01 aprile 2024

Le persone e le etichette

Quello che scrivo sono spesso riflessioni su cose che mi sono personalmente accadute e se non altro servono a me come memento per il futuro.

Tratto da una storia vera di questo gennaio.

Le persone e le etichette.

Etichettare qualcosa serve per renderlo più facile da capire, conoscere, comprendere e classificare.

Le etichette semplificano la realtà e riducono il carico cognitivo di quello che dobbiamo imparare di nuovo.

Le etichette possono essere aggettivi o caratteristiche.

Possono essere positive o negative.

Sono limitanti.

Sono superficiali perché descrivono in modo veloce sia noi stessi sia l’altro.

Che lo si voglia o no, che ce ne rendiamo conto o no, quando ci viene data una etichetta ci conformiamo ad essa e ci comportiamo di conseguenza.

Quando io sono uscita dall’università di Scienza E Cultura Della Gastronomia E Della Ristorazione, non ero un cuoco, non ero nutrizionista, non ero tecnico alimentare, non ero chimico e nemmeno storico.

Ero una persona che sapeva diverse cose nell’ambito della gastronomia e della ristorazione.

Vai a trovare lavoro tu. Così. Per che posizione ti candidi? Chi sei? Cosa sai fare?

Io avevo bisogno di trovare un cappello sotto cui stare, che mi dicesse chi ero e validasse la mia scelta e il mio percorso.

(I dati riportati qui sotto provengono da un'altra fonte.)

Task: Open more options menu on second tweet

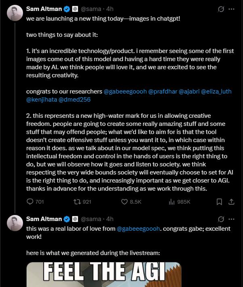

Quando poi ho deciso di cambiare, ho ricominciato daccapo.
Chi sono? Cosa voglio fare? Perché voglio cambiare? Perché dovrebbero scegliere me?

Ok, forse l’ambito lavorativo è un po’diverso.
Sta sia a noi sia alla persona che abbiamo davanti essere abbastanza di ampie vedute e vedere la persona che abbiamo davanti. La persona. Non l’etichetta.

Etichettare qualcuno porta anche a minimizzare/screditare/ridurre (non mi viene la parola giusta) l’impegno della persona nell’aver ottenuto un buon risultato.

Se tu mi dici “eh ma tanto tu sei brava, perché sei la Cristina.” A me partono i 5 minuti, ma anche i 10 minuti, soprattutto se siamo all’università prima di un esame di chimica. Tu non sai la fatica che io ci ho messo nell’imparare quello che so e come lo so, il tempo che ho impiegato e le cose che avrei potuto fare piuttosto che bilanciare reazioni.

Le etichette distinguono in bianco o nero. Ma noi siamo la somma delle cosa che sappiamo fare, di come ci comportiamo, delle esperienze che viviamo e come le affrontiamo.

Il tempo passa, cambia. Noi ci evolviamo con esso.

Non siamo statici.

Non siamo un’etichetta.

Ricordatelo per la prossima volta.

Grazie a chi mi ha fatto questo discorso perché come vedi mi è rimasto impresso e ne avevo bisogno.